### Article

His professional experience includes service in the Italian Navy which included a period spent at the cavitation tunnel of the Italian Navy in Rome; responsibility for experimental research on propellers and hydrofoils; four years in the hydrodynamic design office of Fincantieri Navy Ship Division (Genoa, Italy); designing navy ships, monohull fast ferries (parent hulls to the newest LCS of US Navy) and navy propellers.
At Sea Grant, Brizzolara is refining the design of an autonomous surface vehicle for assistance and maintenance of underwater vehicles. The vehicle will have superior seakeeping qualities (operability in high sea states), and reduced power requirements due to the unconventional SWATH hull form, whose shape is optimized through an automatic parametric hull form procedure for the given design operation profile. The ride qualities of the vessel in irregular sea states will be optimized through a new time domain seakeeping simulation method, currently under development, which considers the effect of different configurations of active fins or gyroscopic stabilizers and true 3D fully viscous estimation of the added mass and damping coefficients.

### Task objective
Repeat the passage about Brizzolara word for word, starting with "At Sea Grant, Brizzolara" and going on through "and damping coefficients.". Rely only on the passage about Brizzolara.

### Listing
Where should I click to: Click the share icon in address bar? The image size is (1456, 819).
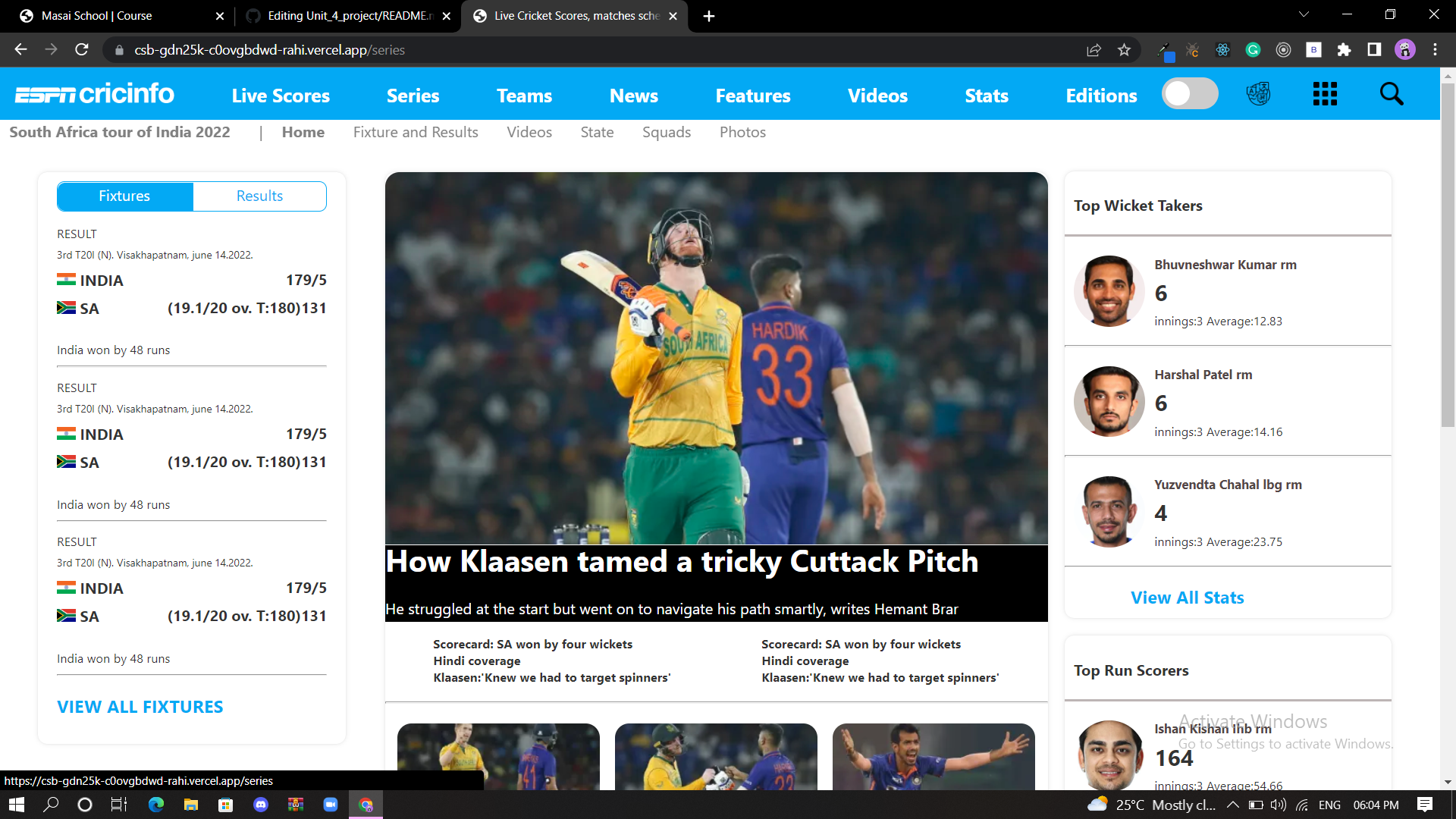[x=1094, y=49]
==
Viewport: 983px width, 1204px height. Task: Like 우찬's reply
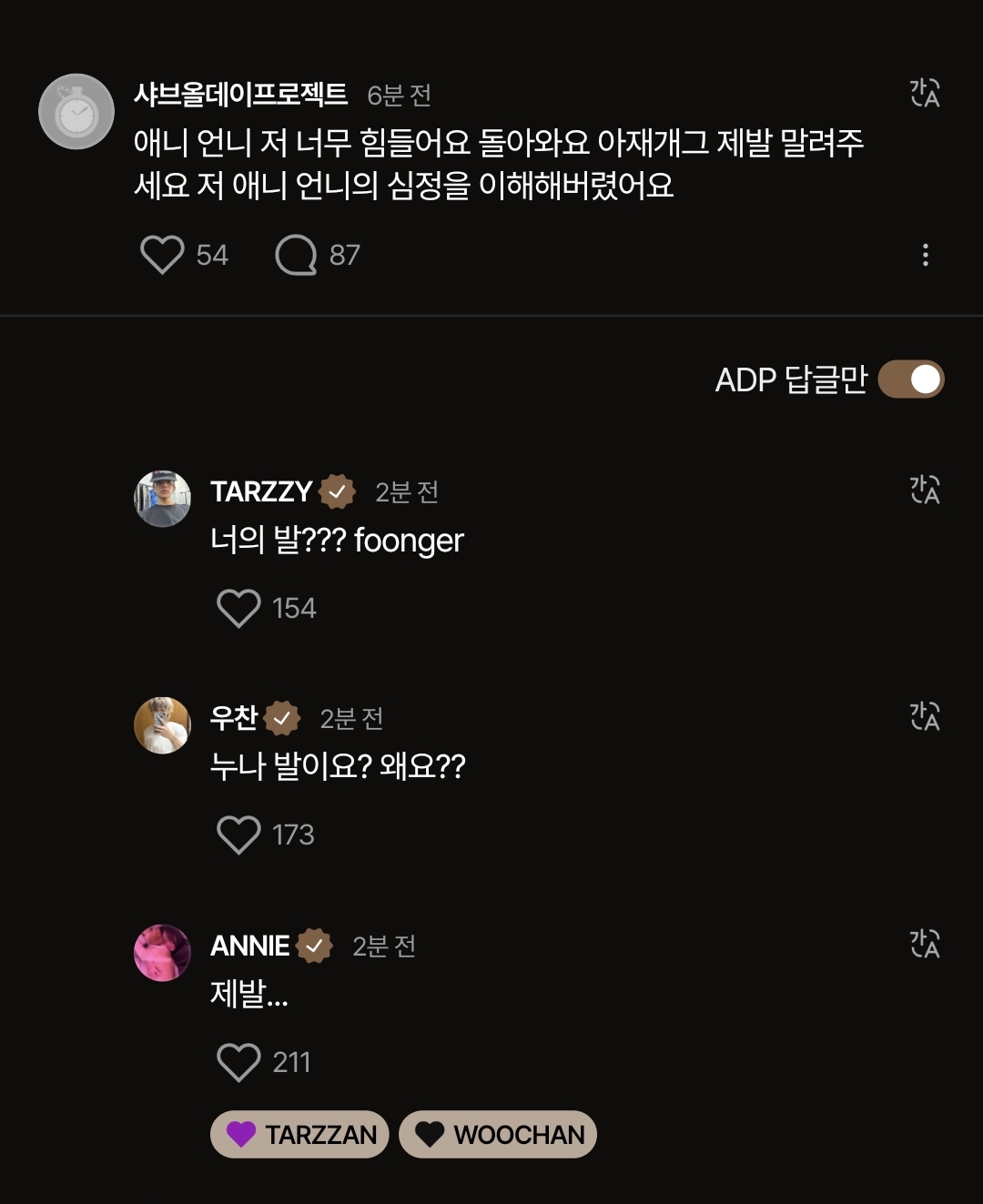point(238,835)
==
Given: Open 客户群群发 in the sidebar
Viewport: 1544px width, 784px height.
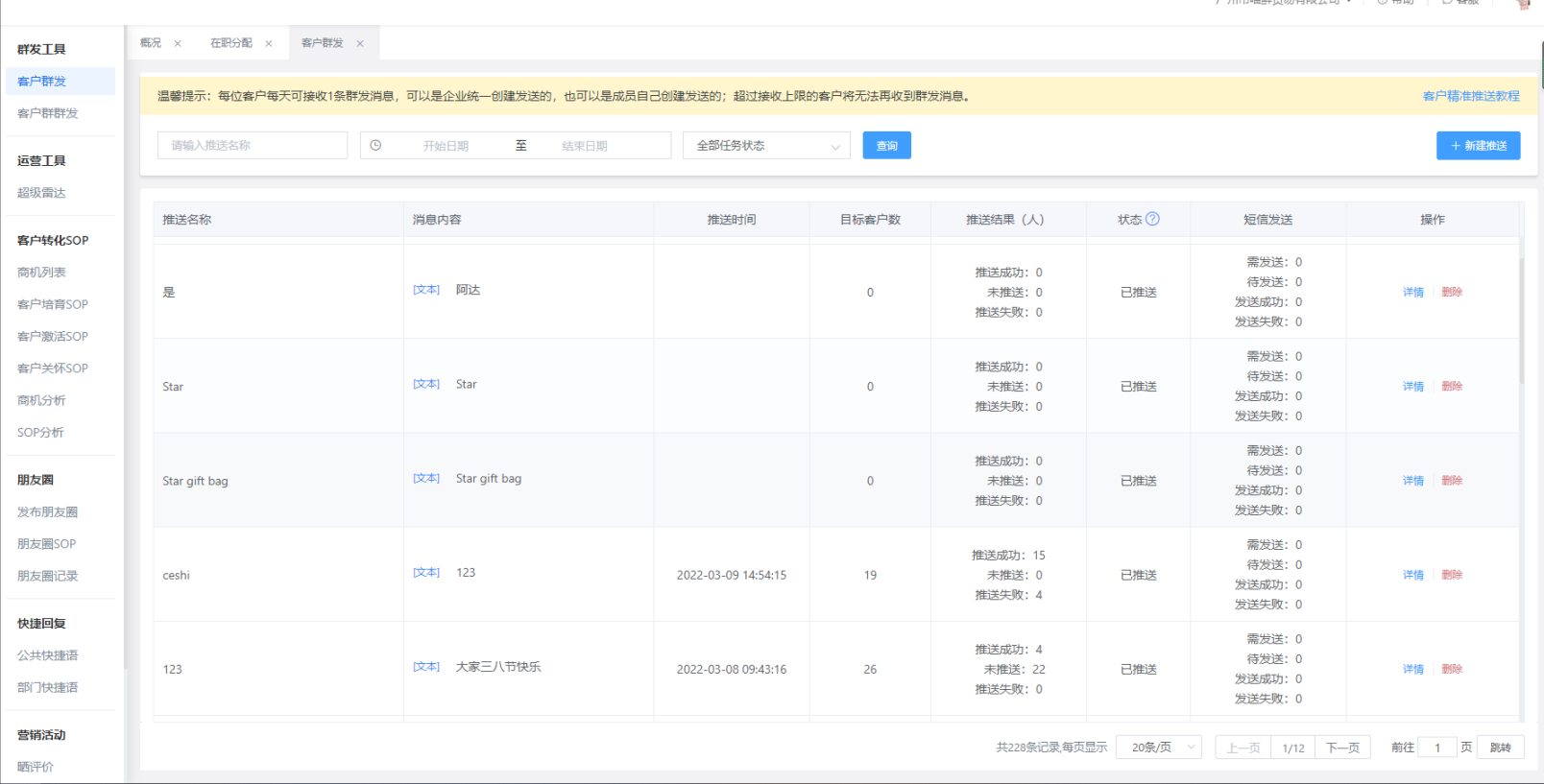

### Task output
At Sea Grant, Brizzolara is refining the design of an autonomous surface vehicle for assistance and maintenance of underwater vehicles. The vehicle will have superior seakeeping qualities (operability in high sea states), and reduced power requirements due to the unconventional SWATH hull form, whose shape is optimized through an automatic parametric hull form procedure for the given design operation profile. The ride qualities of the vessel in irregular sea states will be optimized through a new time domain seakeeping simulation method, currently under development, which considers the effect of different configurations of active fins or gyroscopic stabilizers and true 3D fully viscous estimation of the added mass and damping coefficients.